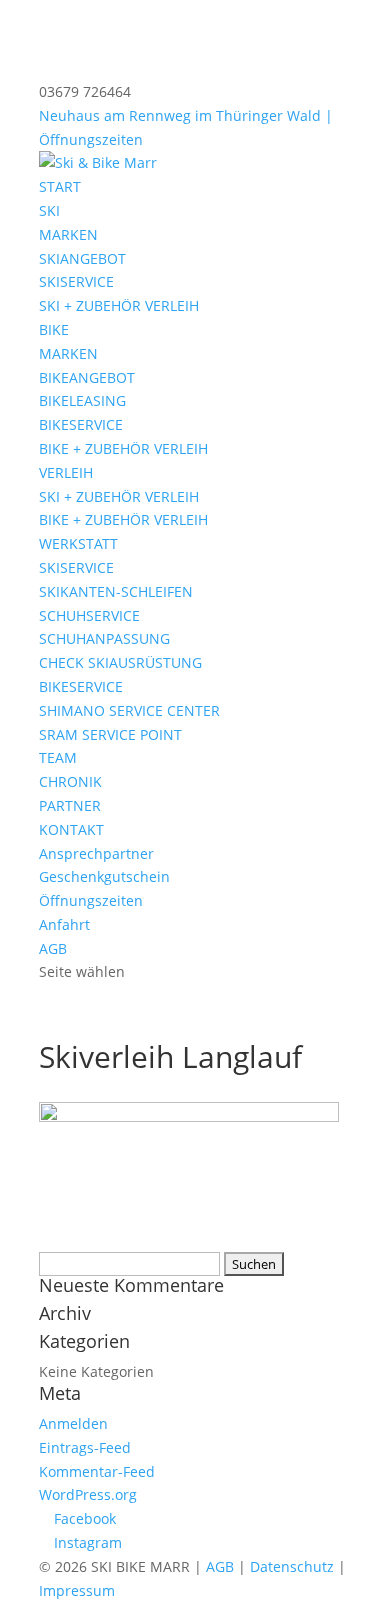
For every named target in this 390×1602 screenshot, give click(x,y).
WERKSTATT (78, 543)
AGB (53, 948)
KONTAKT (71, 829)
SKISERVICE (76, 281)
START (60, 186)
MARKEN (68, 234)
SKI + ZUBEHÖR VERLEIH (119, 305)
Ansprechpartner (96, 853)
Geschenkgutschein (104, 876)
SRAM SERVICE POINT (110, 734)
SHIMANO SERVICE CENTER (129, 710)
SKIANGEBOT (82, 258)
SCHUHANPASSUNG (104, 638)
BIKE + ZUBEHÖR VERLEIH (123, 448)
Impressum (77, 1590)
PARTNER (70, 805)
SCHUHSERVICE (89, 615)
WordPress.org (88, 1494)
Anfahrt (64, 924)
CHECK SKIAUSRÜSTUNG (120, 662)
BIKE (54, 329)
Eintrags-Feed (85, 1447)
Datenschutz (292, 1566)
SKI (49, 210)
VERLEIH (66, 472)
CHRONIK (70, 781)
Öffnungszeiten (91, 900)
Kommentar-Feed (97, 1471)
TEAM (58, 757)
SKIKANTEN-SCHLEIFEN (116, 591)
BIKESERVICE (81, 424)
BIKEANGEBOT (87, 377)
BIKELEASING (82, 400)
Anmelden (73, 1423)
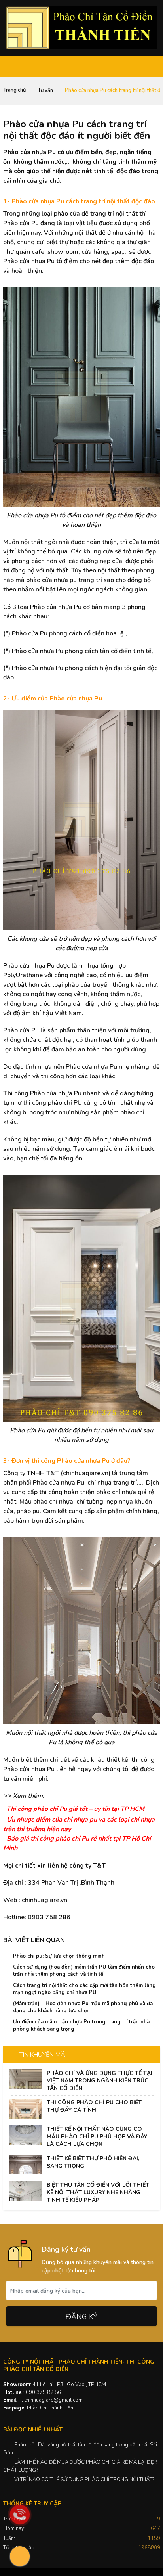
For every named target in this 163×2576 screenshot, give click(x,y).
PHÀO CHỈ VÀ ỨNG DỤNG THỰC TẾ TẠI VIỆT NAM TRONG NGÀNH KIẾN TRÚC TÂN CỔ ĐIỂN (99, 2080)
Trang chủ (14, 90)
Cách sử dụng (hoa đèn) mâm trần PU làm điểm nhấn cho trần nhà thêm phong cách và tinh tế (84, 1971)
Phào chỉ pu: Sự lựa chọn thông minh (59, 1956)
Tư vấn (45, 90)
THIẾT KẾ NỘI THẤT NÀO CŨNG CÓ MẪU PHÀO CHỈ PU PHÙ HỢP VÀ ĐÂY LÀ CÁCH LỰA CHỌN (97, 2136)
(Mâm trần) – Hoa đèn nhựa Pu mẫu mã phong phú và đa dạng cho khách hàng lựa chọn (83, 2007)
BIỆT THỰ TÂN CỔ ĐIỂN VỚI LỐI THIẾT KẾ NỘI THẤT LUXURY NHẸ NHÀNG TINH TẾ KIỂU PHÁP (98, 2192)
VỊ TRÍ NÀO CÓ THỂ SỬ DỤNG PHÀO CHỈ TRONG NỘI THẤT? (84, 2479)
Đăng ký (81, 2316)
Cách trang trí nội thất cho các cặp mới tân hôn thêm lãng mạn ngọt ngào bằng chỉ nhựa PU (84, 1989)
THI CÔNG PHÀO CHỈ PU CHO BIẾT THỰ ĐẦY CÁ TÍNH (94, 2106)
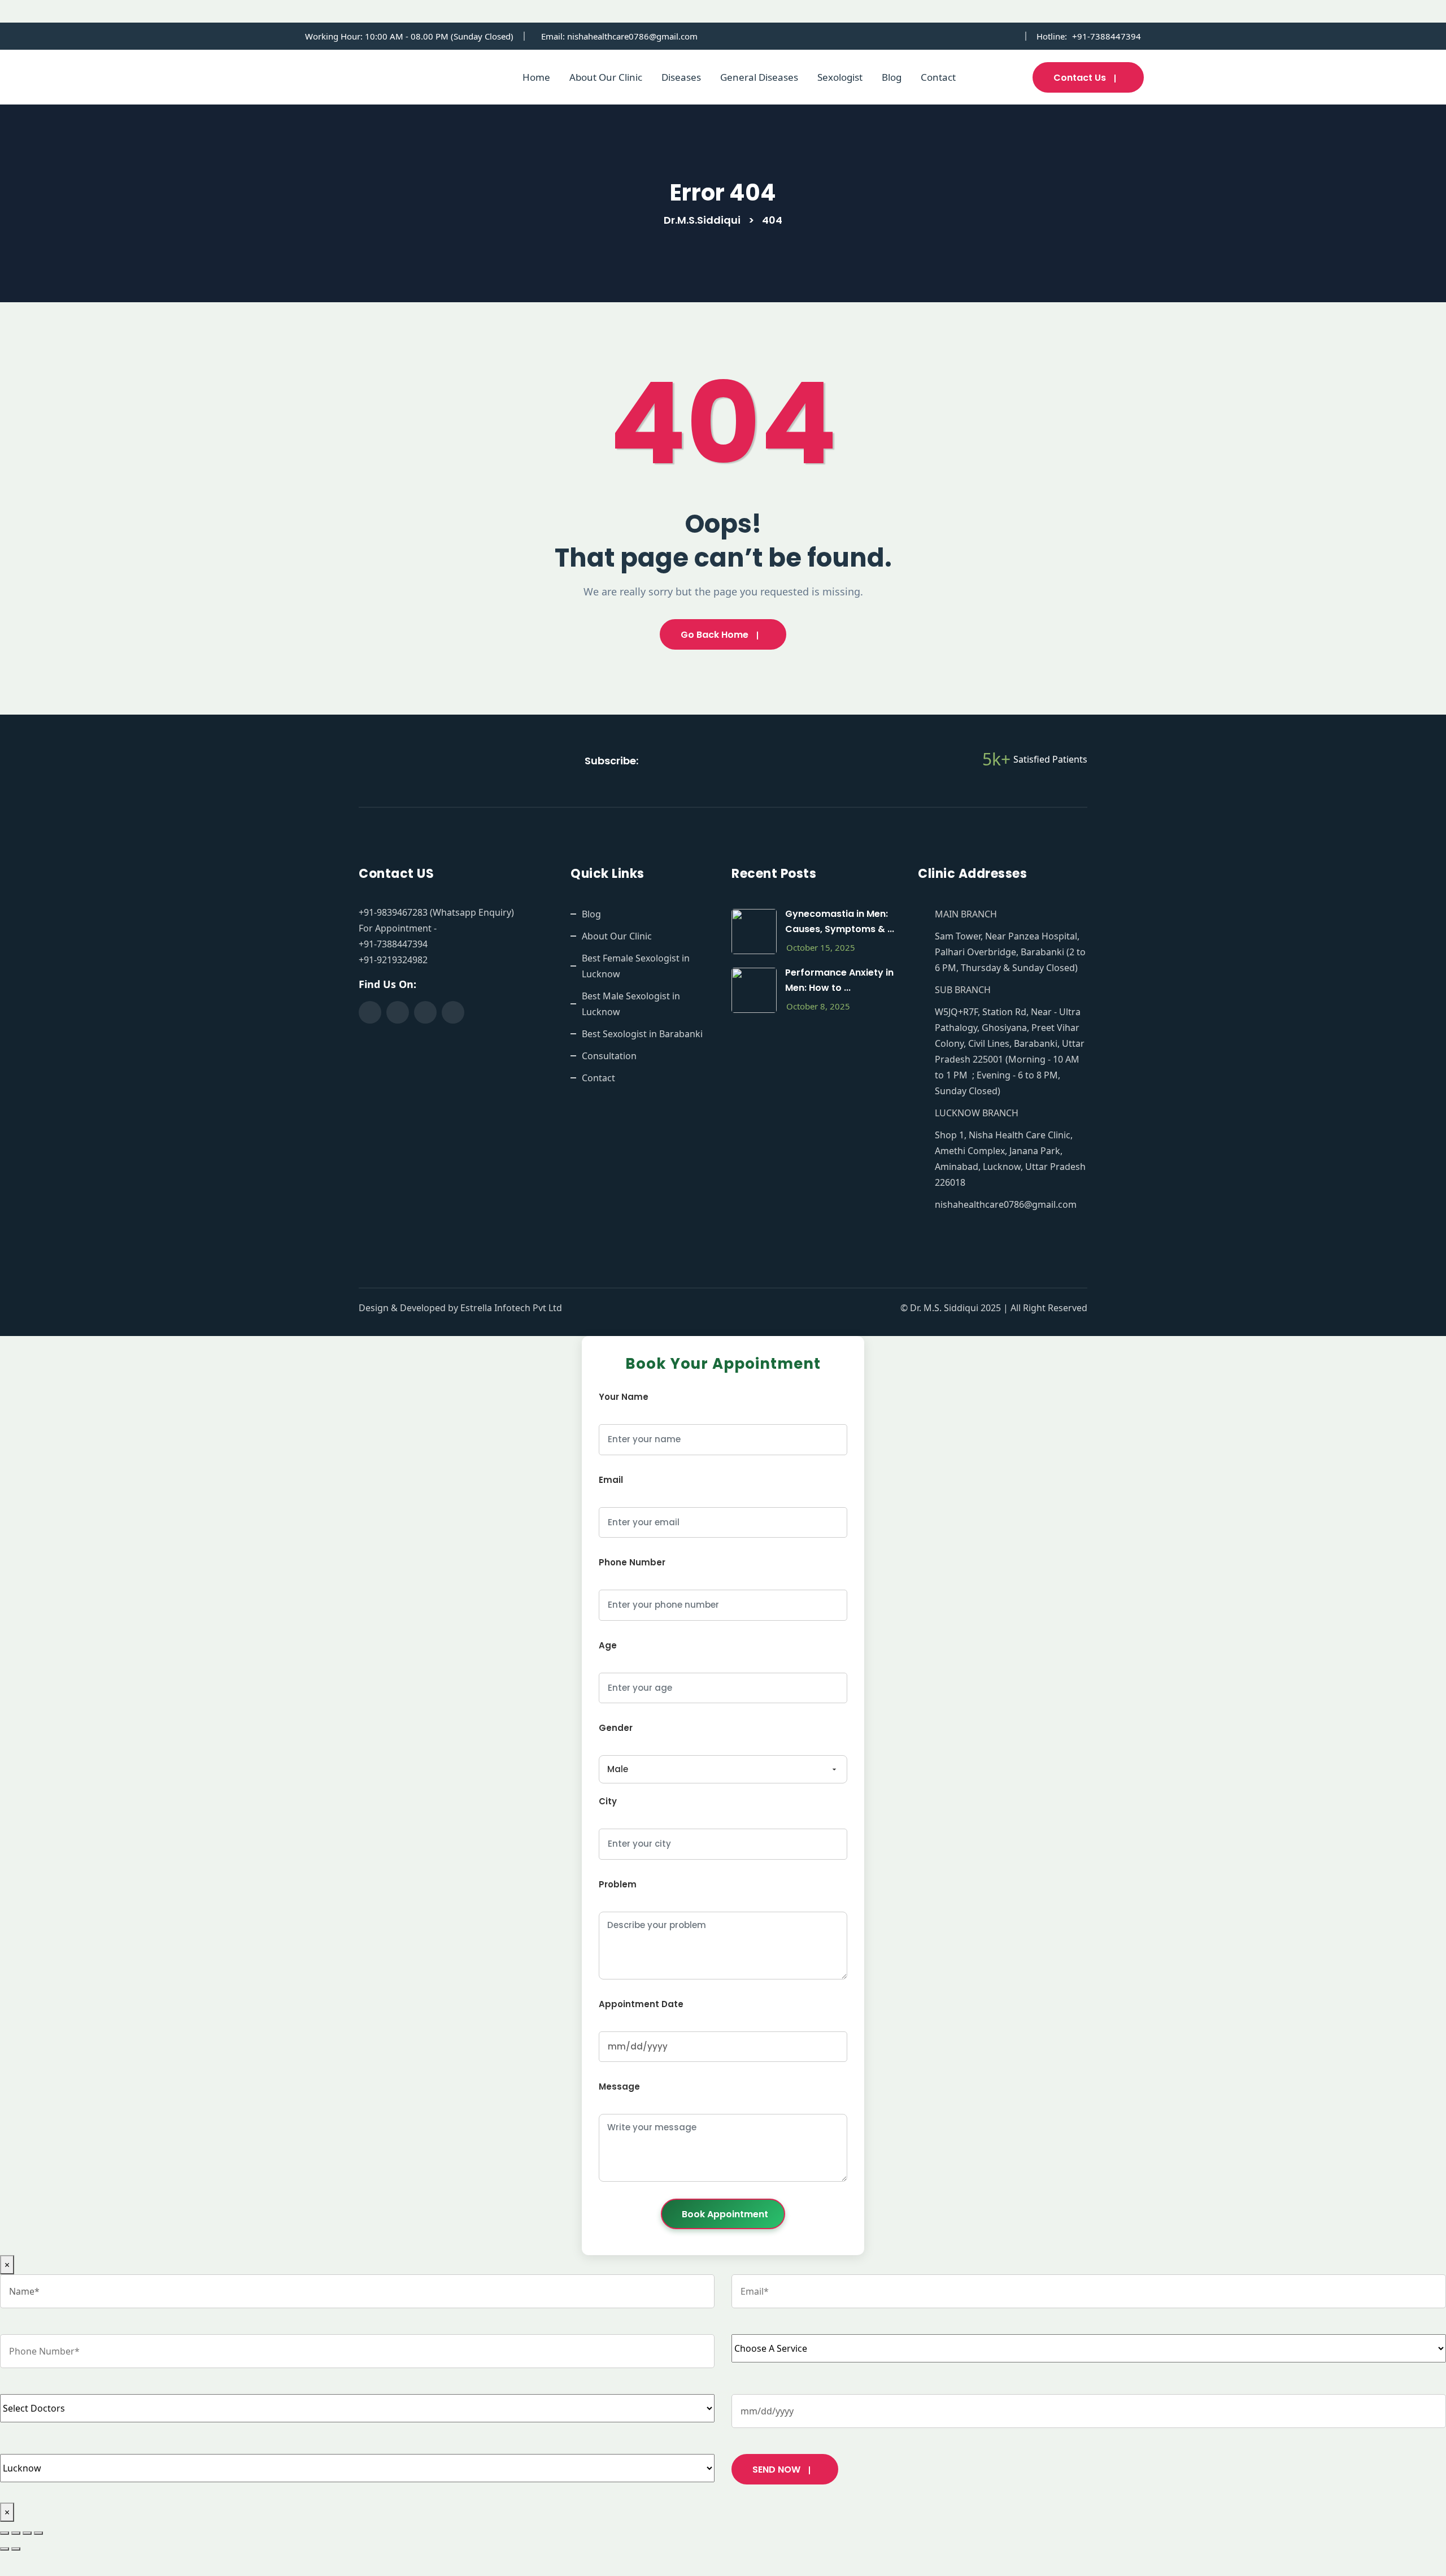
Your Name (623, 1397)
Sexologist (840, 77)
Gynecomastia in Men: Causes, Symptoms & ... (839, 921)
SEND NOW (776, 2469)
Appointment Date (641, 2004)
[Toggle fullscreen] (15, 2533)
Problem (618, 1884)
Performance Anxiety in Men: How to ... (839, 980)
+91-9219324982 (393, 960)
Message (619, 2086)
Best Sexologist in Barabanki (642, 1034)
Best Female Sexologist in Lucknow (636, 966)
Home (536, 77)
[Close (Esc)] (38, 2533)
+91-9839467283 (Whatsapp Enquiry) (436, 912)
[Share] (27, 2533)
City (608, 1801)
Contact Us (1079, 77)
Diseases (681, 77)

(Task): Lines holding the word "nhựa" are the answer; copy each one from the records above.

(Reply to the task):
(Mâm trần) – Hoa đèn nhựa Pu mẫu mã phong phú và đa dạng cho khách hàng lựa chọn (83, 2007)
Cách trang trí nội thất cho các cặp mới tân hôn thêm lãng mạn ngọt ngào bằng chỉ nhựa PU (84, 1989)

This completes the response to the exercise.